The presence of functional UCP was assessed by the demonstration of superoxide-stimulated, GDP-inhibitable proton conductance across the mitochondrial inner membrane, a common feature of all known UCPs (Echtay et al. 2002; Talbot et al. 2003). Muscle mitochondria from never-immersed juveniles did not have functional UCP, while those from immersed penguins did. Interestingly, experimental immersion in cold water was sufficient to trigger muscle biochemical adaptations. In parallel, the mRNA for penguin UCP was markedly increased in skeletal muscle from both experimentally and naturally immersed juvenile penguins.
A second mechanism catalyzing proton translocation through mitochondrial membranes involves the adenine nucleotide translocase (ANT). In the presence of fatty acids, mitochondria isolated from artificially or naturally immersed juveniles showed a greater carboxyatractylate-sensitive ANT-catalyzed proton conductance than those from never-immersed penguins. This was due to an increase in ANT content as indicated by carboxyatractylate binding and western blots.
Further studies are needed to investigate whether the proton conductances of penguin UCP and ANT are switched on after cold-water immersion as part of thermogenic acclimation and/or to protect against oxidative damage by reducing the production of endogenous reactive oxygen species (ROS) likely to be generated during anoxia/reoxygenation episodes occurring with diving. However, these data represent a breakthrough, as they show for the first time the existence of UCP- and ANT-catalyzed modulation of the proton conductance of the mitochondrial inner membrane in naturally cold-adapted young birds. Further, the fact that such uncoupling of oxidative phosphorylation in skeletal muscle mitochondria can be induced by natural or experimental repeated immersions in cold-water underlines its adaptive value for facing a major cold challenge at a crucial time in penguin life.
Acknowledgements
This work was supported by grants from the Institut Polaire Français Paul Emile Victor (programme 131) and the Medical Research Council.
References
Barré H & Rousset B (1986). Thermal and metabolic adaptation to first cold-water immersion in juvenile penguins. Am J Physiol 251, R456-R462.
Cannon B & Nedergaard J (2004). Brown adipose tissue: function and physiological significance. Physiol Rev 84, 277-359.

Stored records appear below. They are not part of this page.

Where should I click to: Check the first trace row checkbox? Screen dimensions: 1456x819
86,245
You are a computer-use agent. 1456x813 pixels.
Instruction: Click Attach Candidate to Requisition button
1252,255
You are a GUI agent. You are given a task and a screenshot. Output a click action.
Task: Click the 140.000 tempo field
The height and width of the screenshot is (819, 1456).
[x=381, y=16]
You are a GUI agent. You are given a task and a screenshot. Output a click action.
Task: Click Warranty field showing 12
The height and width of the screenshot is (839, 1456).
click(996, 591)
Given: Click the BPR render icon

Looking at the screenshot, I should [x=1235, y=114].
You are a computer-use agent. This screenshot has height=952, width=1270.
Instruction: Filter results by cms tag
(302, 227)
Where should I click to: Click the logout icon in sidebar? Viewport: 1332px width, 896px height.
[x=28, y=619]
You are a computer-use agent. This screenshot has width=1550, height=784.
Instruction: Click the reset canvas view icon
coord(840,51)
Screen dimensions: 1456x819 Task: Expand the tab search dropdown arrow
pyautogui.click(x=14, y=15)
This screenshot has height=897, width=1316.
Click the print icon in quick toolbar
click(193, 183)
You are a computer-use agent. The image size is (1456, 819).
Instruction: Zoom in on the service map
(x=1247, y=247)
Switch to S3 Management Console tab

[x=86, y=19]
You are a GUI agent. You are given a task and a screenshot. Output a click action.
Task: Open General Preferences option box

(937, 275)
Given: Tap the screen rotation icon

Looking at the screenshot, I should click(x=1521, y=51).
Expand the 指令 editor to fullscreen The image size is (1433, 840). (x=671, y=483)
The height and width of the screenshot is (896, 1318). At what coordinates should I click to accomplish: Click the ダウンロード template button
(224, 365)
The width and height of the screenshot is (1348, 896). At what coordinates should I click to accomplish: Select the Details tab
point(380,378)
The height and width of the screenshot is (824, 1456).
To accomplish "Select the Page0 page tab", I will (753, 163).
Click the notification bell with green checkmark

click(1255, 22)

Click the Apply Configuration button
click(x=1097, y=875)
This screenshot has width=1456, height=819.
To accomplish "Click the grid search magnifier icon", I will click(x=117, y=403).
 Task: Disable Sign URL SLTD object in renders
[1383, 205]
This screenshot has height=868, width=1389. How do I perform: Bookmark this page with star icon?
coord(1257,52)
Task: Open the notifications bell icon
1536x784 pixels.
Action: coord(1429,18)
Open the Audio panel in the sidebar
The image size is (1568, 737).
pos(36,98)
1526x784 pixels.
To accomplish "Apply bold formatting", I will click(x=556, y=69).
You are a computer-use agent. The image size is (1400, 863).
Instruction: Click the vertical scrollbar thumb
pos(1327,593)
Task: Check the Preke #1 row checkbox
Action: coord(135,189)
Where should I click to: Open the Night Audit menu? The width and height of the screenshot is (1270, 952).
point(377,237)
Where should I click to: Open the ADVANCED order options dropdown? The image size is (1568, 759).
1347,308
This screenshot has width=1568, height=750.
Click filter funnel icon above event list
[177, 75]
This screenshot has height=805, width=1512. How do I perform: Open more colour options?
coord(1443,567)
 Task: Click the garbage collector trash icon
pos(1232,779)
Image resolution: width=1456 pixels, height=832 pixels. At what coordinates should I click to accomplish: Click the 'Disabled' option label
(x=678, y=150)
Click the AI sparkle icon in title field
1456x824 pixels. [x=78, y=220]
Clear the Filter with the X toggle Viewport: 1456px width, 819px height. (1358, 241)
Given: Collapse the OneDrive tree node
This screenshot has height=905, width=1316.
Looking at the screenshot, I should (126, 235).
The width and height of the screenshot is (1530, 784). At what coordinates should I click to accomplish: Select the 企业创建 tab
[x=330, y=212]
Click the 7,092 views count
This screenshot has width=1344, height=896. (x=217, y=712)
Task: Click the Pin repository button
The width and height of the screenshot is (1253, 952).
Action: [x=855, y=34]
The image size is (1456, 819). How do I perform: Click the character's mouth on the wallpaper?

Duchamp C & Barré H (1993). Skeletal muscle as the major site of nonshivering thermogenesis in cold-acclimated ducklings. Am J Physiol 265, R1076-R1083.
Echtay KS, Roussel D, St-Pierre J, Jekabsons MB, Cadenas S, Stuart JA, Harper JA, Roebuck SJ, Morrison A, Pickering S, Clapham JC & Brand MD (2002). Superoxide activates mitochondrial uncoupling proteins. Nature 415, 96-99.
Raimbault S, Dridi S, Denjean F, Lachuer J, Couplan E, Bouillaud F, Bordas A, Duchamp C, Taouis M & Ricquier D (2001) An uncoupling protein homologue putatively involved in facultative muscle thermogenesis in birds. Biochem J 353, 441-444.
Talbot DA, Hanuise N, Rey B, Rouanet JL, Duchamp C & Brand MD (2003) Superoxide activates a GDP-sensitive proton conductance in skeletal muscle mitochondria from king penguin (Aptenodytes patagonicus). Biochem Biophys Res Commun 312, 983-988.
Talbot DA, Duchamp C, Rey B, Hanuise N, Rouanet JL, Sibille B & Brand MD (2004). Uncoupling protein and ATP/ADP carrier increase mitochondrial proton conductance after cold adaptation of king penguins. J Physiol 558, 123-135.